Getting similarity scores by issuing MLT-queries doesn't work for some documents

Hi,
I have a very basic ES-Setting. All items have just two fields id and content.

I want to find the top 20 (or 100) most similar documents for each document in my index by getting their BM25 Score. My understanding is, that this can be achieved by issuing MLT-queries. However, for some documents, I receive less than 20 results, for some even zero. But shouldn't each and every document receive a score, regardless of how poorly it is? Furthermore, I know that there are fairly similar documents in my dataset. So finding 0 or just 4 which are deemed similar is definitely not the answer that I was looking for.

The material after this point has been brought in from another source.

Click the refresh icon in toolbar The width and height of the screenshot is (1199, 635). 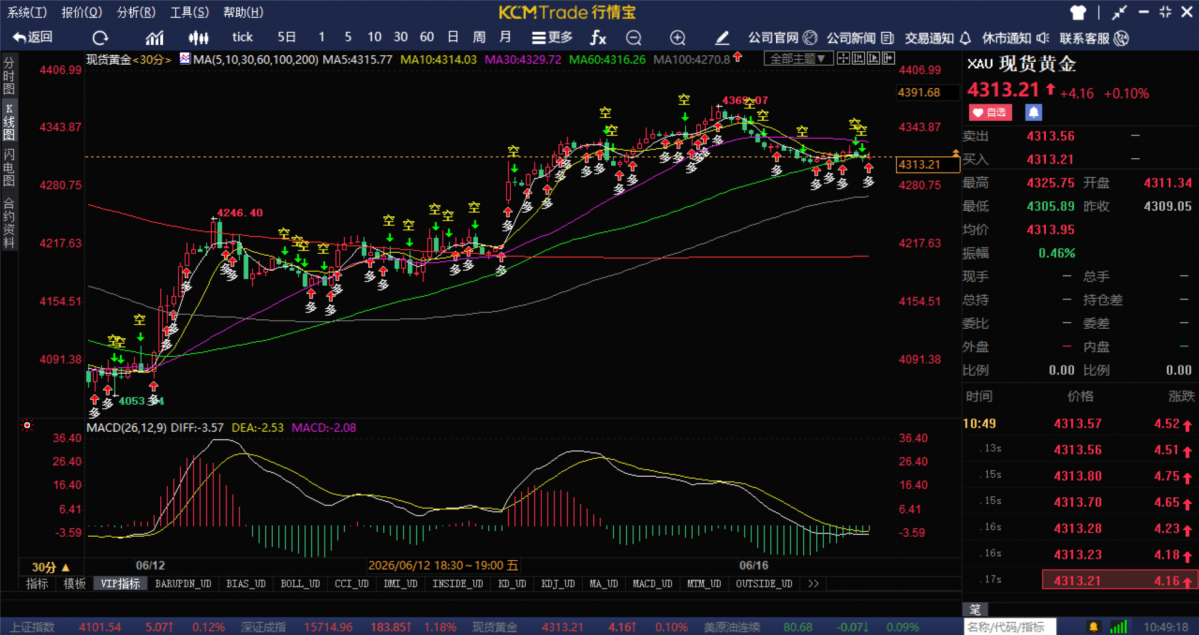click(x=100, y=37)
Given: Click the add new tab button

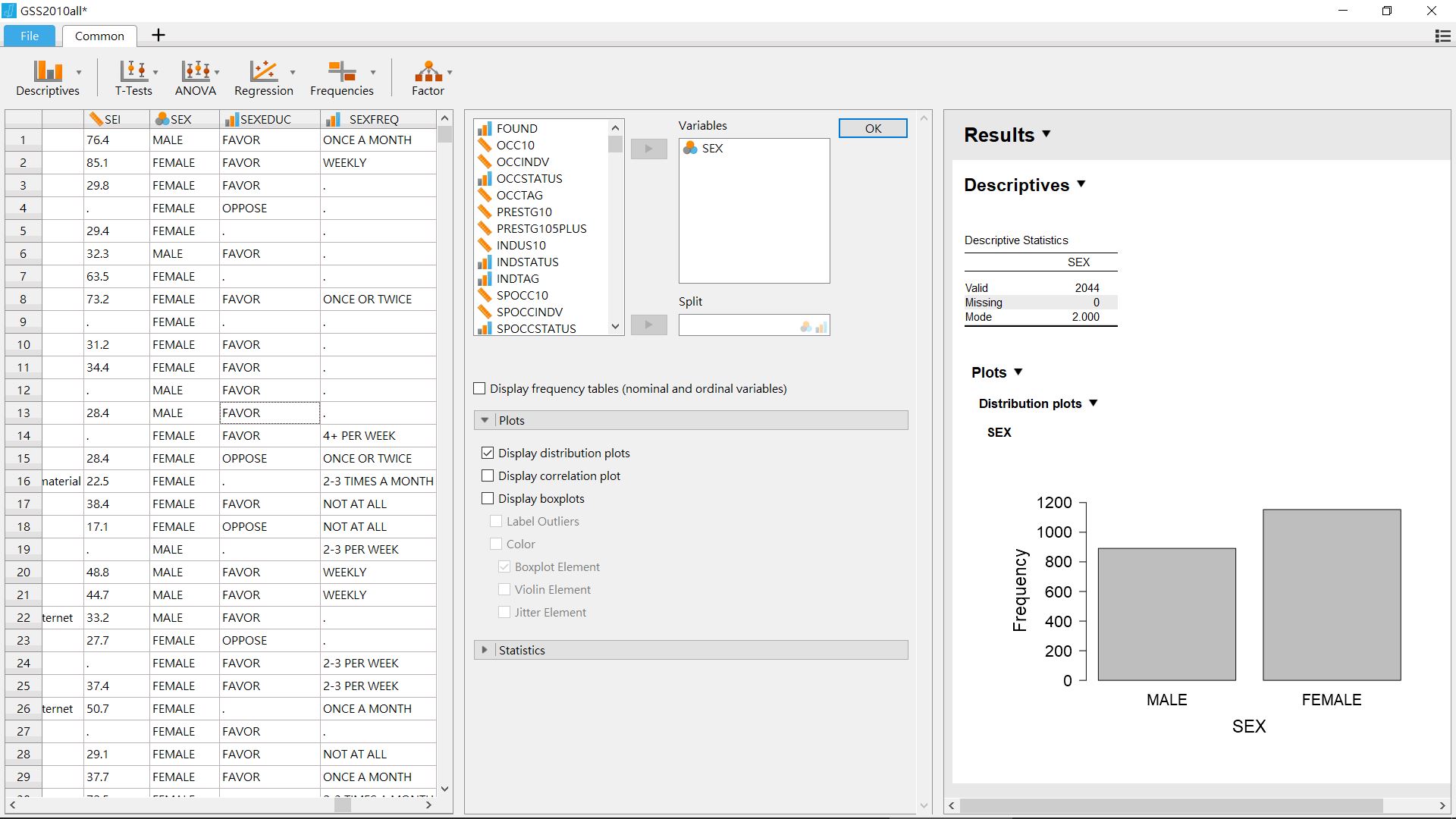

To conclude: I want to have the top 20 BM25 Scores for all items in my index regarding the content field. Right now my query looks like this:

{
'query': 
    {'more_like_this': 
        {'fields': ['content'], 
        'like': 
            {'_index': 'war_stories', '_id': 85}, 
            'min_term_freq': 1, 'min_doc_freq': 1}
    }, 
'from': 0, 'size': 20}

The index has roughly 22000 Documents in one local shard.

Thanks for any insight.

MLT queries have a number of default settings designed to trim the long tail of low quality matches.
These are term-selection settings and query formulation parameters - one example of which is the parameter that requires matching docs to have 30% of selected terms.

All of these settings can be tweaked.

Thank you so much! I know it seems like it didn't read the documentation but I assure you I did. I must've overlooked this.

As of curiosity, do you have an Idea why 30 is the default value. It seems that especially for larger strings, it's not reasonable to assume that similar documents share that many words.
My query works when I set minimum_should_match to 5% and the highest match has a score of 48.

Again, thanks a lot!

1 Like

It's a precision/recall balancing act which is always tough.
If you are too lax and go for recall, yes the top-matching docs will still be the most relevant (containing most of the rarer terms) but you'll have a long tail of garbage which means that any aggregations might be summarising surprisingly irrelevant things.

This topic was automatically closed 28 days after the last reply. New replies are no longer allowed.